• [THINGS TO DO]:
- A) Reproduce the passage of the article on students learning at home, starting with "A new skill" and going on through "year at home.", word for word.
- B) List every student the article on students learning at home profiles by full name, with the grade or class year the article gives for each.

Eighth grader Meredith Kononchek tries to find the positives of learning at home. She likes being able to create her own schedule and spend more time with her family, especially her little sister and brother. In fact, her family goes outside and plays baseball together almost every day. Even though she enjoys spending more time with her family, Kononchek misses her extracurricular activities.
“I miss my friends from band, student council and robotics, ” said Konocheck. Even when she is down about missing her friends, Kononchek remembers not to take anything for granted. Home learning has made her appreciate the fact that she attends Dominican and has met so many great people.
Aside from schoolwork, Kononchek has created a new prayer schedule. Every morning, she and her mom watch daily Mass online. She misses attending Mass at St. Pius X with her family and altar serving.
A new skill Kononchek is learning during this social distancing is cooking. Because her parents are also working from home, she is learning how to cook and has started to prepare meals for her family. “Some were definitely better than others,” she said. The best meals she has made so far are spaghetti and meatballs and pulled pork sandwiches. She even learned how to bake a cake.
Senior Emma Fitch tries to make the best out of the final days of her senior year at home.
During Fitch’s quarantine, she especially misses her senior activities and spending some of her last days of high school with her friends. Events like senior prom and
To stay active, Fitch does a circuit workout that also doubles as an assignment for Health and PE class. She also walks her dog at least once a day to keep her entertained as well.
One of the struggles she has faced is the difficulty of learning when she cannot communicate with her teachers face to face. Fortunately, having access to messaging her teachers and classmates any time during the day helps when in need of a consult.
Looking at the bright side, Fitch sees this as an opportunity to find your own schedule. Fitch said, “It’s a great preview of college and how much freedom we will have with our time.”
Ninth grader Izzy Tran has become a student-turned-teacher during this period of home learning. Because her parents’ work is considered essential, Tran watches her younger brother and teaches him his lessons, while maintaining her own classwork and chores.
Tran misses spending time with her friends and being in a classroom, but this prompted her friend group to find new ways to communicate. Some nights, her friends have virtual trivia nights. Each girl creates questions about herself, and the others answer to see who knows that friend best.
As a way to stay active, Tran has started to bike more, and she attends a virtual dance class during the week. Tran admits that the dance classes are different but still fun and a good way to get active
Coco Ondrusek has been making the best of her quarantine. As a junior, Coco loves to be involved in robotics, art, and horseback riding. Since her horseback riding lessons have been canceled, she has taken her exercise regime to the park. “For exercise, I run around Audubon Park and work out at home,” she said.

• [INFORMATION SUPPLIED]:
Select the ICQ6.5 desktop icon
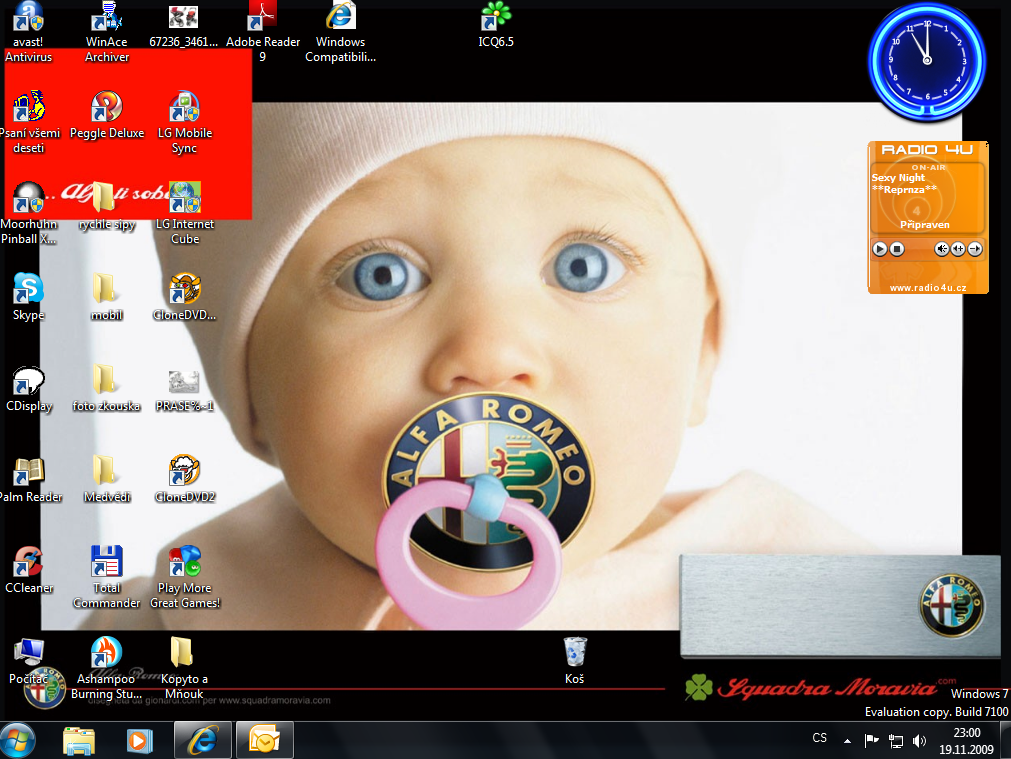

• [PER-TASK ANSWERS]:
- A)
A new skill Kononchek is learning during this social distancing is cooking. Because her parents are also working from home, she is learning how to cook and has started to prepare meals for her family. “Some were definitely better than others,” she said. The best meals she has made so far are spaghetti and meatballs and pulled pork sandwiches. She even learned how to bake a cake.
Senior Emma Fitch tries to make the best out of the final days of her senior year at home.

- B)
- Meredith Kononchek: eighth grader
- Emma Fitch: senior
- Izzy Tran: ninth grader
- Coco Ondrusek: junior